Your name and what do you do?

My name is Abdulrahman Ndegwa and I use the pen name Abu Amirah in all my blogs. I write but work as an Admin at an Islamic information centre to pay the bills! Currently am running two blogs, a weekly column right here at LIM and also part of a pioneering group of writers representing the Coast under the banner tendi.org.

Tell us more about your move to Mombasa?

I moved here in the fall of ’07 right after the elections. My move wasn’t because of the PEV violence but it was a calling of sorts because I felt Mombasa, with its distinguished Islamic signature and identity would be the right place for me since I had embraced Islam that same year. I really wanted somewhere I could start over as Abdulrahman as compared to being in Nairobi where everyone knew me as Dennis.

What made you revert to Islam?

I would say it was because I was at a critical stage in my life when I was trying to come into terms with my spirituality and purpose in life. I considered Rastafarianism because it really advocated for peace and humility but there never was a significant difference between it and the outlawed Mungiki so I shun the idea. Up to then, I had never considered Islam or even researched about it. One Saturday evening my young bro came with a piece of paper some Muslims had dished out in the bus. On it was the shahada (declaration of faith) in Arabic and Kiswahili and for some reason the phrase just ignited something in me and on Sunday morning I walked into the local Masjid and became a Muslim!

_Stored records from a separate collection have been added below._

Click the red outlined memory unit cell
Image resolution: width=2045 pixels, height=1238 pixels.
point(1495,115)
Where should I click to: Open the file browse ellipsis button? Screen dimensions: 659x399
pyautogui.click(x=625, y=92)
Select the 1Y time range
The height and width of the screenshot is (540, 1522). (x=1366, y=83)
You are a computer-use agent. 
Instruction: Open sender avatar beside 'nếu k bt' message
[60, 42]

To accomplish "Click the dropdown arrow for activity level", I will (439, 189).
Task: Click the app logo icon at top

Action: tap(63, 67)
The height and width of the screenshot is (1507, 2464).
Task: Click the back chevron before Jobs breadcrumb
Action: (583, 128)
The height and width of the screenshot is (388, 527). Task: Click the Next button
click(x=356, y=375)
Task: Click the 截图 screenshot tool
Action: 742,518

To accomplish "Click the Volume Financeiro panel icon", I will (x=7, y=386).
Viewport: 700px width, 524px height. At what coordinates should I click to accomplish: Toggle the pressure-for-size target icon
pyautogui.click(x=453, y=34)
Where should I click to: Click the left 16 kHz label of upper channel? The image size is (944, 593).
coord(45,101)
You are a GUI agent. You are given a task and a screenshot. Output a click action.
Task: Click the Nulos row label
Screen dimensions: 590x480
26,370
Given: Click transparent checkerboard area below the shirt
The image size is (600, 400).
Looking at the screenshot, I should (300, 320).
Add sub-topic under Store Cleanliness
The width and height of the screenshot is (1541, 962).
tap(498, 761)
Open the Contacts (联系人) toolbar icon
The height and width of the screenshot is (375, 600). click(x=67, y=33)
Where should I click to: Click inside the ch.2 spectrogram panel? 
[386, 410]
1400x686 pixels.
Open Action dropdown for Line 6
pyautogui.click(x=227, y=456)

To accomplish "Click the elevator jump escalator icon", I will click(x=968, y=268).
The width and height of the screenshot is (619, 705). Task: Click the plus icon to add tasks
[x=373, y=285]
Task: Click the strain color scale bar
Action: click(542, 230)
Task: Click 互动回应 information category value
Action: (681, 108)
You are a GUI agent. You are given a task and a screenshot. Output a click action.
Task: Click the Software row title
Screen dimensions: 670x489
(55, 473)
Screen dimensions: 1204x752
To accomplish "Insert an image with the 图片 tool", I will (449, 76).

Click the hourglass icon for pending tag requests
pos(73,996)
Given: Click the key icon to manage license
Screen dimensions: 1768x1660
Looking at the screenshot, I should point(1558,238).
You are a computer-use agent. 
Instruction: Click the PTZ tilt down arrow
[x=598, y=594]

Have you faced any difficulties after accepting Islam?
Well, nothing major to write home about because my family has been very supportive and we respect each other’s religious identities. Am the only Muslim in my family and it gives me a lot of joy when am with my folks and little cousins and they are using “In Sha Allah” and “Masha Allah” and making light jokes about my beard (a note to Uncle Kenny: ndevu ishafika kifuani!). I mean, it’s a blessing to have such a wonderful family. I meet New Muslims every day in our centre and some of their stories are very moving, with some even getting chased away from home just because they embraced Islam.

The way I see it, if someone goes home and tells his family that he has joined the freemason, he stands a higher chance of getting accepted than when he becomes a Muslim. Sad but true.

Why do you write?

I write because it’s a God given talent. Because it is through writing that am able to adequately reconcile the voices in my head to put their heads together (tadaaa!) and come up with something readable and fascinating. Because it is through the written word that History is preserved for future generations.

I write because the process of coming up with characters and putting them down in a story gives me immeasurable gratification when I see them assume lives of their own which resonates with the reader’s own experiences. I write because I love to and if this was a drug then I would be a desperate junkie!

What does it mean to be a writer in Mombasa?

Being a writer in Mombasa is an immense challenge because we write from the back drop of a rich cultural history which was the impetus of our National language and needs to be preserved well. The minor challenge is writing or re-writing this history without losing its meaning and the major issue is writing to a generation and society that has a dismal reading culture. A writer in Mombasa has to compete for attention amongst people who prefer listening and watching to reading. Getting the point across such an obstacle is not easy.

What motivates you to write?

I am motivated by real life stories and a myriad of other things in nature. For a writer, anything, however vaguely mundane it may seem, is enough to motivate and inspire one to write. My wife too is a huge motivation because she is my biggest fan and critic. She reads my stories (she read ‘my ideal woman’ in my blog before I married her) and offers very beneficial input. If I was to write for her I would do every passage a thousand times over!

Any artist will tell you that the biggest motivation is having a spouse/partner who supports and appreciates what you do because talent is innate and even if everything is stripped from you, it will always remain intact and true! An artist and his trade are inseparable.

Mombasa is diverse city do you feel that tribalism present in Mombasa?

Tribalism is rampant everywhere and Mombasa is not an exception especially because we are ardent political debaters and the issue of tribe is wont to rise in our conversations.

In its diversity, Mombasa is still rising from the ashes of marginalization and the only thing that suppresses tribalism talk is the commodious ethno-lingual culture which tends to be very welcoming, and the youth of today are using it to combat this tribal vice.

Tell us something personal about you people may be surprised to know?

Haha, this is hard. Ummmm, I don’t know, I guess it is classified info, ‘for her eyes/ears only’ and I may have to literally shoot you if I tell you. (Copied from a movie I watched kitambo). But yenyewe I don’t think I have anything surprising enough to make your heart skip a beat, am simple like that!

Parting shot
My parting shot is to all artists (writers, bloggers, photographers, poets, et al) in Mombasa. We are faced with a crisis of putting across the right message to our audience. We have to work together to create credible, fascinating and entertaining content that is appropriate for all audiences and age groups.

Jamila is doing a great job uniting artists in Mombasa and we can use this to create more awareness and appreciation for our content. Let us stop this ‘art drain’ where artists from the Coast have to relocate to places like Nairobi to be appreciated. Ni hayo tu kwa sasa!